» TASK DETAILS:
If a line in the records below contains the word "autour", copy it out.

» DATASET EXTRACT:
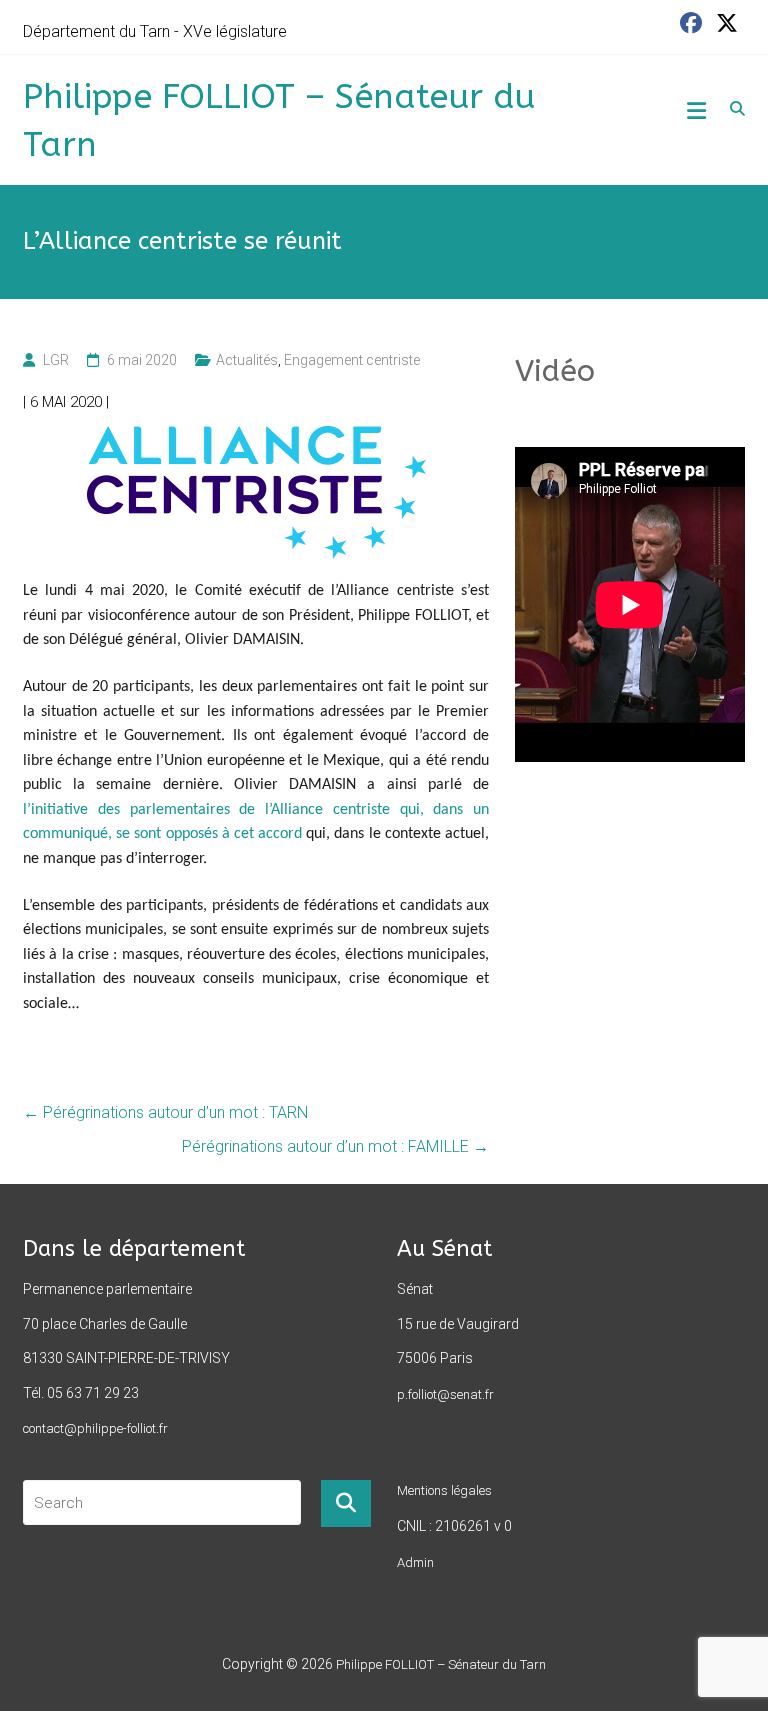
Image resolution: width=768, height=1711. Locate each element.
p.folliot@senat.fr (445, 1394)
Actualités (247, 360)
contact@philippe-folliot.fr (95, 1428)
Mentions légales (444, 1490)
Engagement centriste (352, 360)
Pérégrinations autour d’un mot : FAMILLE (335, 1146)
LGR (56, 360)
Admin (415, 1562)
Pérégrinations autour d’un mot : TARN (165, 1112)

» RESPONSE AREA:
Pérégrinations autour d’un mot : FAMILLE (335, 1146)
Pérégrinations autour d’un mot : TARN (165, 1112)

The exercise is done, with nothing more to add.